Comet 3I/Atlas, an interstellar iceball that traveled into the solar system from another star, likely formed in a cold and isolated region of the Milky Way long before the solar system took shape, astronomers reported Thursday. The conclusion centers on the chemistry of the comet’s water, which a research team analyzed with observations from the ALMA observatory in Chile’s Atacama Desert.

Scientists said the comet—described as “errant but harmless” ice—was discovered last summer, giving NASA and the European Space Agency time to coordinate follow-up observations as it moved through the inner solar system. Astronomers aimed multiple space telescopes at the comet as it zoomed past Mars in October and later made its closest approach to Earth in December. It is now well past Jupiter on its path out of the solar system, visible mainly to professional astronomers, not the general public.

The researchers said ALMA measurements detected extremely high amounts of deuterium, also called heavy hydrogen, in the comet’s water. Paneque-Carreno of the University of Michigan said in an email that the deuterium finding points to a formation environment that was far colder than the comet’s “own cosmic neighborhood,” and that the comet likely originated in a place considerably colder than the region where this solar system formed.

Paneque-Carreno also said that while the sun may have been surrounded by other newborn stars during its formation, the comet’s home star could have been more of a “loner,” leading to less heating and colder conditions.
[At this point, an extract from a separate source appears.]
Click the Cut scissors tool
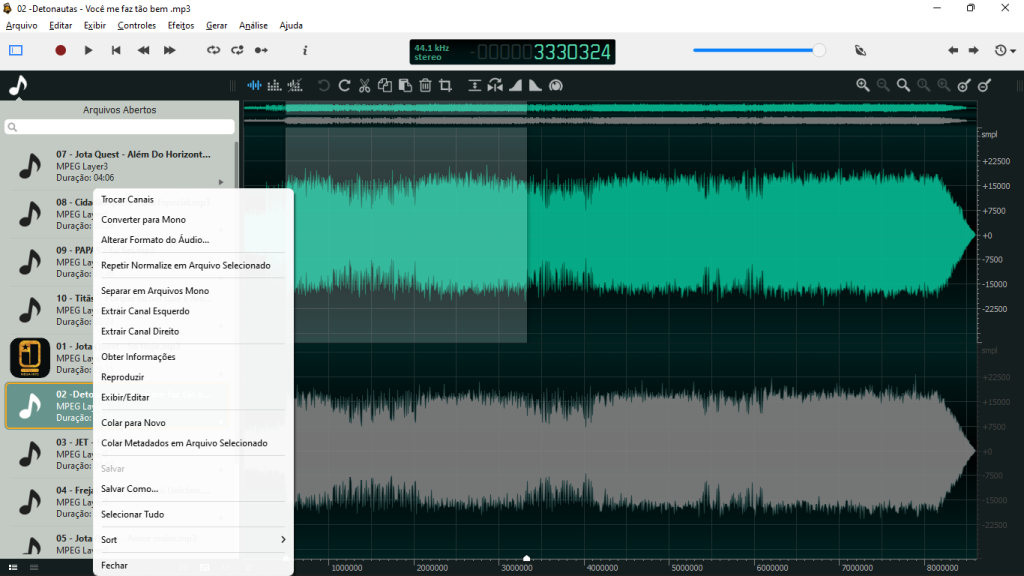The image size is (1024, 576). pyautogui.click(x=364, y=86)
She added that the study’s results, when “linking all these ‘puzzle pieces together’ may give an idea to how the planet-forming conditions were at these early times,” according to the email.
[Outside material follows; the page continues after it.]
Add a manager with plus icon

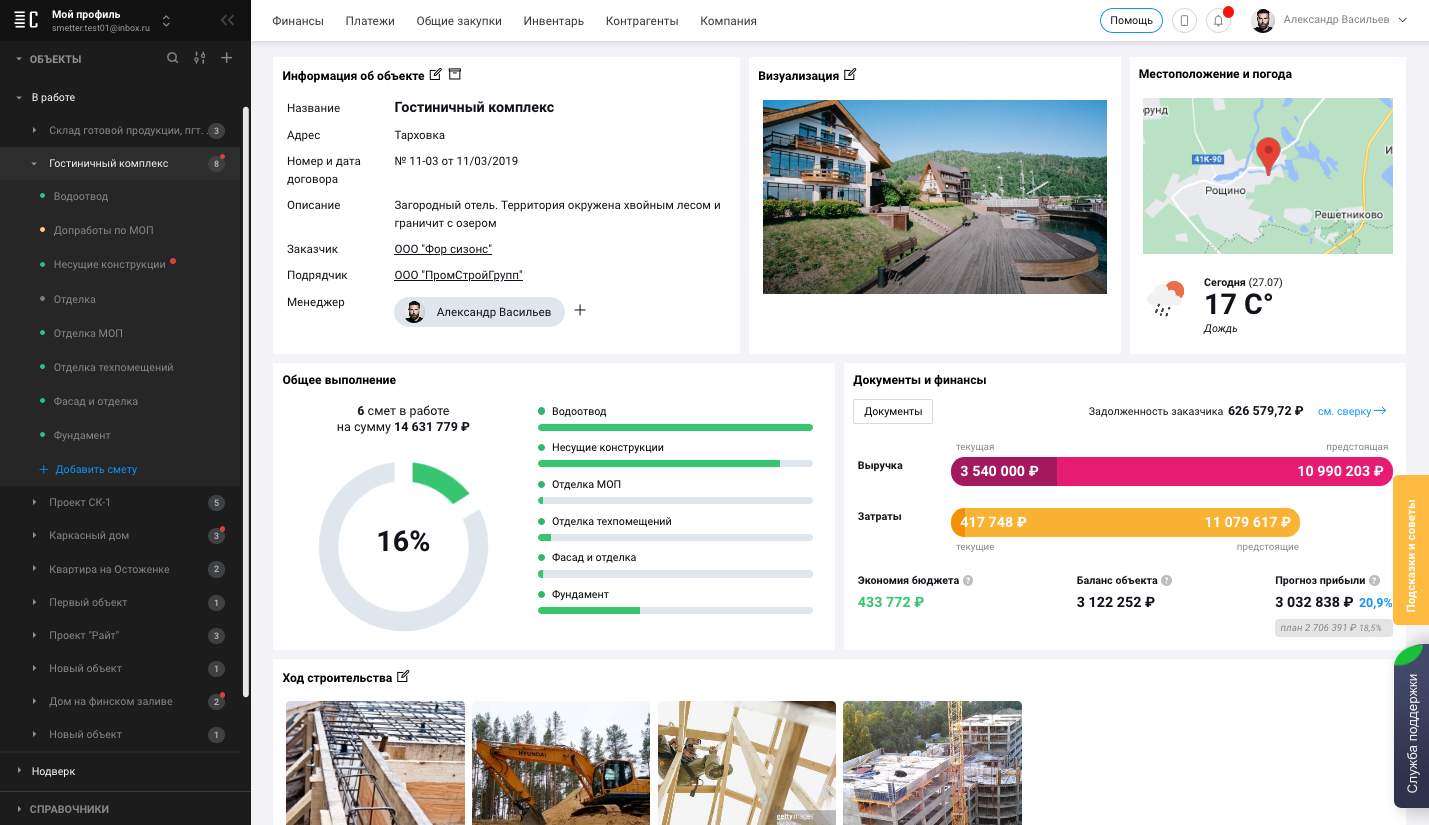[580, 311]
The work was published in Nature Astronomy. Hubble Space Telescope observations put the comet’s nucleus size somewhere between a quarter-mile and 3.5 miles, or 440 meters and 5.6 kilometers. Scientists also estimated the comet’s age and said Comet 3I/Atlas could be up to 11 billion years old—more than twice as old as the sun—making it potentially among the earliest-building blocks of planetary systems.

Interstellar objects are rare in the solar system. The first known visitor, ‘Oumuamua, was discovered in 2017 with a telescope in Hawaii, and Comet 2I/Borisov followed in 2019, named for an amateur astronomer in Crimea who first spotted it.